The Last Hunt (DVD Review)
23 Jan, 2012 By: Mike Clark
Available via WBshop.com’s Warner Archive
Warner
Western
$19.95 DVD
Not rated.
Stars Robert Taylor, Stewart Granger, Lloyd Nolan, Debra Paget.
Robert Taylor was with Golden Age MGM longer than any other contract actor (34 years), but even this month my 89-year-old mother was commenting that she never thought he was much of an actor beyond his obvious great looks. In this Richard Brooks Western released two years before the end of his MGM run, Taylor played one of the few bad guys of his career — and certainly a more sociopathic one than the not unsympathetic hood he played in 1941’s Johnny Eager (a huge favorite of my childhood that pretty well ended the gangster cycle that Cagney’s White Heat later rejuvenated). I’ve known or read of more than a couple of people who think The Last Hunt contains Taylor’s best performance, and I’d probably concur. Maybe the studio should have liberated Taylor out of his heroic mold — at least once in a while.
The rest is typical Brooks, whose oeuvre has always been to me among the least visually arresting of any “name” director’s, or at least until he worked with the great Conrad Hall on 1967’s In Cold Blood fairly late in his career. Hunt, which does have grabber subject matter about the slaughter of buffalos (and, worse, white buffaloes) was shot in CinemaScope and dreaded Eastman Color, and even a nice remastered print here is mighty secondary to the glories of John Ford’s same year Technicolor The Searchers. Of course, 1956 was a good year for Western specialists: Budd Boetticher had Seven Men From Now, another huge childhood favorite of mine, and Delmer Daves had Jubal, a kind of white guys Othello-on-the range conceit that I still find pretty interesting. (For his part, Anthony Mann was “going interior” with the strange Mario Lanza version of James M. Cain’s Serenade — an entirely different bag, albeit one also newly available as we speak from Warner’s on-demand wing.)

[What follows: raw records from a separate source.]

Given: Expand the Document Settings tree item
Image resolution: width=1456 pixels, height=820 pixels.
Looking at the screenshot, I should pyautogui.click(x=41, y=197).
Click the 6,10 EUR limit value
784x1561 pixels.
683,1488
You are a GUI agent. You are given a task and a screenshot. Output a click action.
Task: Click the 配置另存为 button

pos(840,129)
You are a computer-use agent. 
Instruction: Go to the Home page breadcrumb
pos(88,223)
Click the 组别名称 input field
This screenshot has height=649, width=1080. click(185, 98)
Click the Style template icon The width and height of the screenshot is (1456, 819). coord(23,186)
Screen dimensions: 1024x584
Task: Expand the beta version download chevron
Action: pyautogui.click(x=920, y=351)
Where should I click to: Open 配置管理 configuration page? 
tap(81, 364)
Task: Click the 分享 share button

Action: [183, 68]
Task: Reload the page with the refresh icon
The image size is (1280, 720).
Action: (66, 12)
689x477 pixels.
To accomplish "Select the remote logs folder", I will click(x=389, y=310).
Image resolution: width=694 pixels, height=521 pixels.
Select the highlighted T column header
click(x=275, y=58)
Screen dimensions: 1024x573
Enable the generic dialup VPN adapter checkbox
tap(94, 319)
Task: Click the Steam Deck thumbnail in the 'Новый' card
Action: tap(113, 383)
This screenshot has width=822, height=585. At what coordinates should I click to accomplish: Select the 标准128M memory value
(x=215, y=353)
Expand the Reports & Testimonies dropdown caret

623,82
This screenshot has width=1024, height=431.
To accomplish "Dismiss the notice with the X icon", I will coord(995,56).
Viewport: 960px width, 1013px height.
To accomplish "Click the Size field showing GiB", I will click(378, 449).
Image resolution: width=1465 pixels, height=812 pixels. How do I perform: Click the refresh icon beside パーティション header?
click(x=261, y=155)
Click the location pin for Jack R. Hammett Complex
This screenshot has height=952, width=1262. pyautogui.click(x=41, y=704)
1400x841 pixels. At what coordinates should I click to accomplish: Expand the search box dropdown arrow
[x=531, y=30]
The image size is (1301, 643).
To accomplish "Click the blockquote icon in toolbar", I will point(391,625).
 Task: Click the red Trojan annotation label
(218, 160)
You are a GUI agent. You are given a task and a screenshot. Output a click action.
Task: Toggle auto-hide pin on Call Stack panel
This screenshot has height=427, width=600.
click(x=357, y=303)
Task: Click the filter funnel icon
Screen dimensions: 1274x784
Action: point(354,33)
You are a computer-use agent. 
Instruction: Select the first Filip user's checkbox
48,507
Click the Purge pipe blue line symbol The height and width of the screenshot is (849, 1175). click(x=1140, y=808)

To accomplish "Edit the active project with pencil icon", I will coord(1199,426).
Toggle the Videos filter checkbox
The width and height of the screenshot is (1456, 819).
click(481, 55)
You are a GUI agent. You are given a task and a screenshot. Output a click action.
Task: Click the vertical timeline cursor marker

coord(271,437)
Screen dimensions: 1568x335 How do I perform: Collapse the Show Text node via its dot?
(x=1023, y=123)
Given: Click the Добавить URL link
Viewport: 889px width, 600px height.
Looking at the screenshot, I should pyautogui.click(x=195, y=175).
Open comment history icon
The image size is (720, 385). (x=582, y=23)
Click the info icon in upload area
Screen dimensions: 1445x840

Meanwhile, back with the buffalo, swashbucklers (or at least big-budget ones) were fizzling out by the 1950s, which meant that frequent sword-wielder Stewart Granger had to diversify. Cast here as a former Dakota buffalo hunter wary of resuming his old trade, Granger gets nudged into doing so by a cattleman hopeful (Taylor) whose stock is stampeded by an already endangered species. The two become partners, and uncomfortable ones, because Granger correctly get the impression that Taylor likes to kill for fun because in a perverse way he thinks a person is most alive when doing so. Taylor isn’t big on his fellow man (or woman), and in due course offers shabby on-the-trail treatment to a one-legged sot/mule skinner and old friend of Granger (Lloyd Nolan); a half-breed trying to make it in a white man’s world (Russ Tamblyn); and a Sioux single mother (Debra Paget) who becomes a major source of contention between the two male principals. This was when MGM was trying to figure out to do with Tamblyn before it dreamed up tom thumb (just after Hunt and in The Fastest Gun Alive, the studio actually had Tamblyn jumping around on a pogo stick at a hoedown). As for Paget, she was theoretically no more of a natural for this as she was for The Ten Commandments, but she has some touching moments here and was certainly never more beautiful on screen.
Getting what I think must have been a hair-dye assist, Taylor looks a little different and emotes in a manner atypical for him — as a guy not too sure of himself. He’s a jerk who flies off the handle but is then contrite while trying to make-good; his dimness here reminds me a little of Rick Perry’s but with more malevolence. I don’t think there’s a performance like it in the Taylor canon and would be curious to hear from anyone who can tell me I’m wrong.